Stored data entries
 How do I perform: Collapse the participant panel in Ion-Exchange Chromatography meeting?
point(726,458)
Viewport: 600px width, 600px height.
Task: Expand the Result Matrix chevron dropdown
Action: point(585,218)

> [The problem]
Start to finish, restate the records above word for word.

> [Response area]
 How do I perform: Collapse the participant panel in Ion-Exchange Chromatography meeting?
point(726,458)
Viewport: 600px width, 600px height.
Task: Expand the Result Matrix chevron dropdown
Action: point(585,218)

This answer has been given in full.